No one seemed to recognize Chlumsky (her credit cards are under a different name), but she has a big, busy smile and a ready laugh, and everyone wanted to give her stuff.

She walked a block or two, trading the pocket Versailles of Diptyque for the mini Swinging London of Jo Malone, pausing on the way to collect a sample of face cream from a man standing in the door of Orogold Cosmetics and a smear of body butter from a table outside Radiance.

Inside Jo Malone, she examined the body scrubs and shower gels in scents like Basil & Neroli. “If you rented a villa in Tuscany, this is what it would smell like,” she said. She compared a Bluebell candle to the smell of a Strawberry Shortcake doll.

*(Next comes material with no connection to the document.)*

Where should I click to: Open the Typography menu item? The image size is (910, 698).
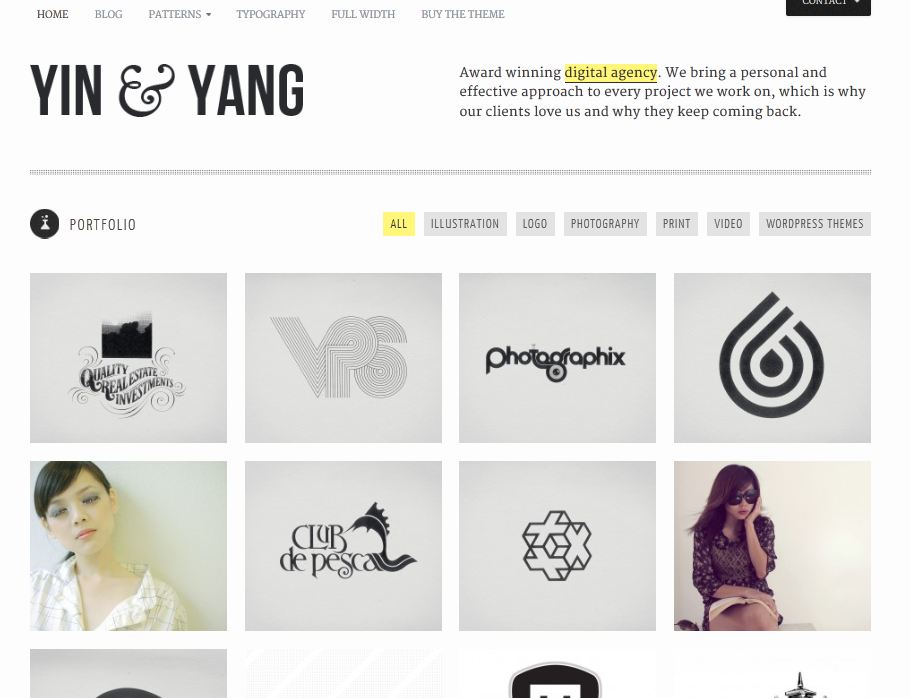tap(270, 15)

After boxing up her purchases, a saleswoman talked Chlumsky into a complimentary hand massage. At the back of the store, Chlumsky pushed up her bell sleeves, showing off a sky blue manicure. (The shade is OPI’s It’s a Boy!, and if this has anything to do with the pregnancy cliffhanger that ended the last season of “Veep,” Chlumsky isn’t saying.) She wriggled in pleasure as the masseuse rubbed an orange-blossom lotion into her wrists.

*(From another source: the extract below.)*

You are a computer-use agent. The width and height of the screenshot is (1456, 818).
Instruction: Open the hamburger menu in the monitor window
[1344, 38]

It smelled, Chlumsky said approvingly, “like the rind of a clementine.”

“It’s a little bitter,” she said. “But that’s nice. It’s like me. I’m bitter! Bitter and pithy!” After the masseuse sprayed her with Orris & Sandalwood, Chlumsky chuckled to herself. “Everybody tell me how good I smell,” she said.

Over a restorative cappuccino and a raspberry tart at a Maison Kayser across the street, Chlumsky mentioned that she had one more present to buy, a Home Depot item for her husband, Shaun So. They have been together for 17 years, ever since they met at a college dance party.

“We read the writing on the wall,” she recalled lovingly. “We’re still reading it.”

“He’ll have to get me a candle,” she said.